I continue my series of publications on data analysis. This time we will look at AB testing. But initially, let's start with AA testing

When conducting an AA test, it would be good to make sure that our splitting system works correctly, and the key metric does not differ between groups. If the splitting system works correctly, then statistically significant differences between the two groups would occur only as a result of an accidental false positive.
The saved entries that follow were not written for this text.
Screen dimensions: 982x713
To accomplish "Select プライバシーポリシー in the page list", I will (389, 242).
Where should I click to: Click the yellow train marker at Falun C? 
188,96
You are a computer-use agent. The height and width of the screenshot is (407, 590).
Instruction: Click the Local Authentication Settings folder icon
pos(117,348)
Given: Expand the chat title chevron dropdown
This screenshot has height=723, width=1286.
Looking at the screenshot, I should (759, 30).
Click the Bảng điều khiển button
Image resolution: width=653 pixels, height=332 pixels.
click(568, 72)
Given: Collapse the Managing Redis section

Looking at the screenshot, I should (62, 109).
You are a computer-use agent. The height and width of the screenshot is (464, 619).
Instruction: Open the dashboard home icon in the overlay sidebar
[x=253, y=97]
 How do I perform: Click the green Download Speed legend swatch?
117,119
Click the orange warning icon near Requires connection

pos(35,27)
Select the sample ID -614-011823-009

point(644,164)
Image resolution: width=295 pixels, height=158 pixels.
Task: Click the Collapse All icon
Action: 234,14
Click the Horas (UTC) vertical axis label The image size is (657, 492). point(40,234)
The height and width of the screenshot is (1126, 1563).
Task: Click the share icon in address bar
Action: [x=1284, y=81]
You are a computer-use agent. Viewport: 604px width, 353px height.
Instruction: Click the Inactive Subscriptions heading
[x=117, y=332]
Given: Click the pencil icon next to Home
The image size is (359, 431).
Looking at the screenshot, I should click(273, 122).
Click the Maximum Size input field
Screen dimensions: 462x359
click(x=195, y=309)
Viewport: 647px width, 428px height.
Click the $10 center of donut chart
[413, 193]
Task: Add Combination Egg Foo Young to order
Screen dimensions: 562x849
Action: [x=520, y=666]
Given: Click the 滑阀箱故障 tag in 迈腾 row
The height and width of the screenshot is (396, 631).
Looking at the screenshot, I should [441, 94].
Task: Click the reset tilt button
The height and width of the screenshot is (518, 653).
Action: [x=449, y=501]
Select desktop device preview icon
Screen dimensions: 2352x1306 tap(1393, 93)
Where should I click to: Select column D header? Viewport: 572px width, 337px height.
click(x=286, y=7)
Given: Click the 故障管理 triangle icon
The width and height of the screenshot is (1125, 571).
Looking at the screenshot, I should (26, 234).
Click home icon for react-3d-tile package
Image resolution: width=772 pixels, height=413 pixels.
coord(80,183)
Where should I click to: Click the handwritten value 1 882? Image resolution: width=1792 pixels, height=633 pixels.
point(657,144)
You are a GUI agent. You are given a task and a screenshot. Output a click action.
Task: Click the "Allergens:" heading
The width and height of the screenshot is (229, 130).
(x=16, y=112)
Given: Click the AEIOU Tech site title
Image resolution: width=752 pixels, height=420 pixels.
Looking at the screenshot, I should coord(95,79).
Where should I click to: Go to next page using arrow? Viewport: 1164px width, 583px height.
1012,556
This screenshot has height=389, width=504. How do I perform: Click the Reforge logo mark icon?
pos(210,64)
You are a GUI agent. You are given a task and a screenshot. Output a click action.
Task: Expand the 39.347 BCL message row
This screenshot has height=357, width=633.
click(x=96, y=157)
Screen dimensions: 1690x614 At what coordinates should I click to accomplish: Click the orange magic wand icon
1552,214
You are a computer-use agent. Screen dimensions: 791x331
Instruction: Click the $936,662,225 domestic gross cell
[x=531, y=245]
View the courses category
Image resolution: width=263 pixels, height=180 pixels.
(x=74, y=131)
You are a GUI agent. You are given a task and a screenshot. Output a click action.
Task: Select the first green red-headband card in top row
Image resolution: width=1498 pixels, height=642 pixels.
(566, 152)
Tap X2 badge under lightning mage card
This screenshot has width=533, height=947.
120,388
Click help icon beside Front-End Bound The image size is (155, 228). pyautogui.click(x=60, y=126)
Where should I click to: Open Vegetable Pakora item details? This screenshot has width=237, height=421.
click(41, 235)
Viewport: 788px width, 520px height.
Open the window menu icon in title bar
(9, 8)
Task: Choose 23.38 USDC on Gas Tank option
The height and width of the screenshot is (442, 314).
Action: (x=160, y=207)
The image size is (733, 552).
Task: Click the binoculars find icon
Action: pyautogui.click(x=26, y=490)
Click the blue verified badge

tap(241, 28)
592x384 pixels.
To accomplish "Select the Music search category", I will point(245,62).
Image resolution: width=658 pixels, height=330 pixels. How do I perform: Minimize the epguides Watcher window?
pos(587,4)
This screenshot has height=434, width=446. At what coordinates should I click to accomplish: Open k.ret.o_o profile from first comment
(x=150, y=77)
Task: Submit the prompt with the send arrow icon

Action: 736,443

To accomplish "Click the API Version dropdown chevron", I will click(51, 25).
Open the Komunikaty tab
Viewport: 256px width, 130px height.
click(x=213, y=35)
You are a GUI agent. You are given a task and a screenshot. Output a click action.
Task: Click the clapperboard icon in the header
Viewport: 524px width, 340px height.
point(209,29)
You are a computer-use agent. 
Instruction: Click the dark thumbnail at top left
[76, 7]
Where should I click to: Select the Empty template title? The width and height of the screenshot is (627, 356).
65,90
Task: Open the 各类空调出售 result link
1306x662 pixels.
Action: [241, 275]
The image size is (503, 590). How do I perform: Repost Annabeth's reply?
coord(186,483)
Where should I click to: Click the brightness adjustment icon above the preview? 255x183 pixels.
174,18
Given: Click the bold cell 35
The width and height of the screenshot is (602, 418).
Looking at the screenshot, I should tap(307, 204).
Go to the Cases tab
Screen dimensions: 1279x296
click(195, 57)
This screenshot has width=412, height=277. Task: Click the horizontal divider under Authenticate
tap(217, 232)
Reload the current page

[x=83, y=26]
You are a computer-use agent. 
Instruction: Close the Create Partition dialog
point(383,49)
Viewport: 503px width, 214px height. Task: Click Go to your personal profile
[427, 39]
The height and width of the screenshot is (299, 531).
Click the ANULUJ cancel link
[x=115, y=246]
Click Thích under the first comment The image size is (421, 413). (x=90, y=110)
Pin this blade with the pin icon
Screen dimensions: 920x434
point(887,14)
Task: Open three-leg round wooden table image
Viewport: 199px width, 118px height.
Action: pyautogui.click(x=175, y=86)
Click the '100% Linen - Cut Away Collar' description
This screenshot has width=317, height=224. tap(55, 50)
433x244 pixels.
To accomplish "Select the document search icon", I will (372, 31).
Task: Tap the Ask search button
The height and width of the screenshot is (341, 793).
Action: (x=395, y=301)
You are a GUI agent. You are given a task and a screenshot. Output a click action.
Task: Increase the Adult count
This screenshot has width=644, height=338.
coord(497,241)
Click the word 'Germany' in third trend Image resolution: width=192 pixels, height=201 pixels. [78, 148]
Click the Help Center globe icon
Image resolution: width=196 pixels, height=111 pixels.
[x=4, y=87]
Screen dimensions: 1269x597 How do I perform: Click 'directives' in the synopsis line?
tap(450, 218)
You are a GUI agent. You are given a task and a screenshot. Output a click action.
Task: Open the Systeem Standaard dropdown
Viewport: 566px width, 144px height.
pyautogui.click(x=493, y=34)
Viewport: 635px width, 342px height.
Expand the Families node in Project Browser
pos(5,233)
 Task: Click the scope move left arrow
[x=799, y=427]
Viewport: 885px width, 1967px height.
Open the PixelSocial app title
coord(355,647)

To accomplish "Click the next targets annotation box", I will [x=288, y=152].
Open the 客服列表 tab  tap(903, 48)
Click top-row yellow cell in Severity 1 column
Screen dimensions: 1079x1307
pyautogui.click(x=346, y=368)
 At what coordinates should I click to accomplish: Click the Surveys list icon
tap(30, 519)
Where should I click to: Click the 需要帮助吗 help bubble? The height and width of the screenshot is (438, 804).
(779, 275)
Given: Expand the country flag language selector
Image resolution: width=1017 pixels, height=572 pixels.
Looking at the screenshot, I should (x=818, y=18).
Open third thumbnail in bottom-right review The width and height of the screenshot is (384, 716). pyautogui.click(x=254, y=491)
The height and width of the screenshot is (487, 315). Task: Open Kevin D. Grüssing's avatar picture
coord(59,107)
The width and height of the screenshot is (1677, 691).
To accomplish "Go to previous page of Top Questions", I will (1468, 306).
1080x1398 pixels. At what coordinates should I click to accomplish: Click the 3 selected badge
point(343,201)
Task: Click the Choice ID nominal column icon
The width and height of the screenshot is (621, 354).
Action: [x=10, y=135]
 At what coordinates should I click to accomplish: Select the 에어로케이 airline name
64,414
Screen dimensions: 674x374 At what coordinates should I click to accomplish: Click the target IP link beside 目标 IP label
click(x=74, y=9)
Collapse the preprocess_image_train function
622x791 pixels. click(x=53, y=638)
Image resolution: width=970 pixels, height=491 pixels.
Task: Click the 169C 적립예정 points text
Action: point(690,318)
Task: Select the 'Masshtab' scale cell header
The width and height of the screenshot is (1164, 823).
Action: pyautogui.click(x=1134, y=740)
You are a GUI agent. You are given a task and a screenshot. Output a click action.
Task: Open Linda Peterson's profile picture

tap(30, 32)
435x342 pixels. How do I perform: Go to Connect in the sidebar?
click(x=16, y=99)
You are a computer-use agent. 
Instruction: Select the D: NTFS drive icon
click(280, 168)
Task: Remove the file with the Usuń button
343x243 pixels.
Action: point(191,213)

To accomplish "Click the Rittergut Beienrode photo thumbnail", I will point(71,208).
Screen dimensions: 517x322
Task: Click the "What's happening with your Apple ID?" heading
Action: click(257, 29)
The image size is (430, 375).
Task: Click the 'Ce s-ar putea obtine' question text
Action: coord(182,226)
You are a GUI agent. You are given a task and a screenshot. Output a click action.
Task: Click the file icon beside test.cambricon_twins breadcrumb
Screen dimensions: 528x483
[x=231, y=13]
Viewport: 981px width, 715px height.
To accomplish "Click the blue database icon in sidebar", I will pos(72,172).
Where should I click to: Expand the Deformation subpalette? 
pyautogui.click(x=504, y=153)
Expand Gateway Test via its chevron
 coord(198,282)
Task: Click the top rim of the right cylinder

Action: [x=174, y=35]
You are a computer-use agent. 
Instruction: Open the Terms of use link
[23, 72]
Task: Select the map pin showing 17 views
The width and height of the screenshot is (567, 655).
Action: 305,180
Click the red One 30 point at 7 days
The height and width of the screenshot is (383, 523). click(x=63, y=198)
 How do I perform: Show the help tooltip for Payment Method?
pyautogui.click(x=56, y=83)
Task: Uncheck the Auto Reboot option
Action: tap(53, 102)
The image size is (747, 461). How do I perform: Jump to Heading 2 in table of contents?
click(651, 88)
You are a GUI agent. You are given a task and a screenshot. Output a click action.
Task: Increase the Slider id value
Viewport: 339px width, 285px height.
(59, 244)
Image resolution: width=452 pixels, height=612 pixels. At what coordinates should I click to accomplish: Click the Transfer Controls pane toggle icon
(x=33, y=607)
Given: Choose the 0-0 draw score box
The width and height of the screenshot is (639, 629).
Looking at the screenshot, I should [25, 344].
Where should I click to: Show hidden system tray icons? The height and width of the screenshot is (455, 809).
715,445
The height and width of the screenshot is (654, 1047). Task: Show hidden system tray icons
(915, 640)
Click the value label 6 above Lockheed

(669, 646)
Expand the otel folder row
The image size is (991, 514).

For example, if we accept the null hypothesis, provided that p_value < 0.05, then only in about 5% of cases we would have statistically significant differences between the groups.

To conduct the test, we will repeatedly extract subsamples with repetitions from our data and conduct a t-test, and at the end we will see in what percentage of cases we managed to reject the null hypothesis.

import swifter
import hashlib
import pandas as pd
import pandahouse as ph
import numpy as np
import matplotlib.pyplot as plt
import seaborn as sns
from scipy import stats

Connecting to a data base in which a division into five groups has already been created earlier

connection = {
    'host': 'https://clickhouse.lab.karpov.courses',
    'password': 'dpo_python_2020',
    'user': 'student',
    'database': 'simulator_20220620'
}

We get only groups 2 and 3 from the database

q = """
SELECT toDate(time) as Data, countIf(action='like') as Likes, countIf(action='view') as Vievs
FROM simulator_20220620.feed_actions
GROUP BY toDate(time)
"""
df = ph.read_clickhouse(q, connection=connection)
df.groupby('exp_group').count()
user_id likes views ctr
exp_group
2 8480 8480 8480 8480
3 8569 8569 8569 8569
sns.set(rc={'figure.figsize':(11.7,8.27)})

groups = sns.histplot(data = df, 
              x='ctr', 
              hue='exp_group', 
              palette = ['r', 'b'],
              alpha=0.5,
              kde=False)

We are launching 10,000 T-tests

p_values = []
for _ in range(10000):
    group_a = np.random.choice(df[df['exp_group'] == 2]['ctr'], size=500, replace=False)
    group_b = np.random.choice(df[df['exp_group'] == 3]['ctr'], size=500, replace=False)
    ttest = stats.ttest_ind(group_a,
                group_b,
                equal_var=False)§
    p_values.append(ttest[1])

Now, in order to test our AA test, we will perform the following steps:

1. Build a histogram of the distribution of the resulting 10000 p-values.

p_values = np.asarray(p_values)
sns.set(rc={'figure.figsize':(12,10)})

groups = sns.histplot(data = p_values, 
              alpha=0.5,
              kde=False)

2. Calculate what percentage of p values turned out to be less than or equal to 0.05

pv_low = (p_values <= 0.05).sum()

3. Write a conclusion based on the AA-test, whether our splitting system works correctly.

print(f'p-values less than 0.05 in {str(pv_low / 10000 * 100)}% of cases. Means that in so many cases groups 2 and 3 have statistically significant differences. This is less than 5%, which means that the groups in the AA test are not statistically different.')
p-values less than 0.05 in 4.6% of cases. Means that in so many cases groups 2 and 3 have statistically significant differences. This is less than 5%, which means that the groups in the AA test are not statistically different.